PAROAttention: Pattern-Aware ReOrdering for Efficient Sparse and Quantized Attention
in Visual Generation Models

1Tsinghua University, 2Bytedance
Corresponding author
TL;DR
  • We propose PAROAttention: A simple yet effective approach to enhance the efficiency of attention in visual generative models. By taking a novel alternative approach of "reorganize" the attention pattern through "Pattern-Aware token ReOrder", it simultaneously improves both the attention **sparsification and quantization**, achieving superior performance preservation and hardware efficiency. PAROAttention achieves 20% density (5x sparse), and INT4 quantization of both QK and PV computing on mainstream video (CogVideo, Wan) and image generation (Flux) models, speedup attention computing by 3-10x and 2-4x end-to-end acceleration while maintaining generation quality.
Teaser.

The remaining content further elaborates the idea of PAROAttention as follows:

  • We analyze key challenges in attention sparsity and low-bit quantization for visual generation models, identifying their common issue as "diverse and scattered" attention patterns.
  • Based on the "locality" prior in visual feature extraction, we show that these patterns arise from the tokenization process, which disrupts 3D spatial adjacency. The diverse patterns actually describe local aggregations in 3D space, which can be unified into a "regular and block-based" attention pattern.
  • We design a simple "Token Reorder" method to convert diverse attention patterns into a unified, hardware-friendly block pattern. Tailored sparse and quantization strategies are introduced to optimize performance and hardware efficiency. Through CUDA Kernel implementation, PAROAttention achieves 20% densification with INT4 quantization on mainstream video (CogVideo, Wan) and image generation (Flux) models, improving attention and end-to-end acceleration while maintaining generation quality.
Video and Image Demos

Generation Quality

FP16 Baseline
1x Speedup.
PAROAttn (30% Sparse + INT8)
5.72x Speedup.
SpargeAttn (50% Sparse)
1.67x Speedup.
SparseVideoGen (30% Sparse)
1.42x Speedup.
(* without timestep skipping in original implementation)
Teaser Image 0
FP16 Baseline
1x Speedup.

**What to do**
A. Name every video and image generation model on which the PAROAttention page reports the method was applied.
B. Resume the PAROAttention page, starting right after its final line.

**Data extract**
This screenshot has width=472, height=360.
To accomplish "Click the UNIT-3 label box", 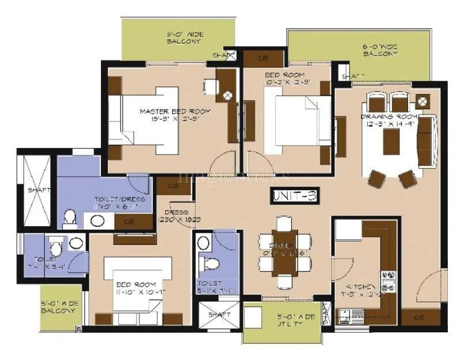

**Solved tasks**
A. CogVideo (video), Wan (video), and Flux (image).

B.
Teaser Image 1
PAROAttn (50% Sparse + INT4)
7.61x Speedup.
Teaser Image 2
DiTFastAttn (50% Sparse)
1.38x Speedup.
Teaser Image 3
SpargeAttn (50% Sparse)
1.61x Speedup.

Hardware Speedup

We implement efficient CUDA Implementation of PAROAttention, including kernel fusion, prefetching to minimize the overhead. We conduct comparison with current attention sparsification and quantization methods, and demonstrate PAROAttn's superior performance in both hardware efficiency and generation quality.



Preliminary Analysis

Key Challenge for Attention Sparsification and Quantization

To find a unified solution for Attention sparsity and quantization, we analyze the key challenges in optimizing Attention efficiency through sparsity and low-bit quantization. We conclude the key challenges arise from the diverse and scattered visual attention patterns (as shown on the left side of the figure below).

  • Sparse Attention: requires consideration of both maintaining algorithmic performance and improving hardware efficiency.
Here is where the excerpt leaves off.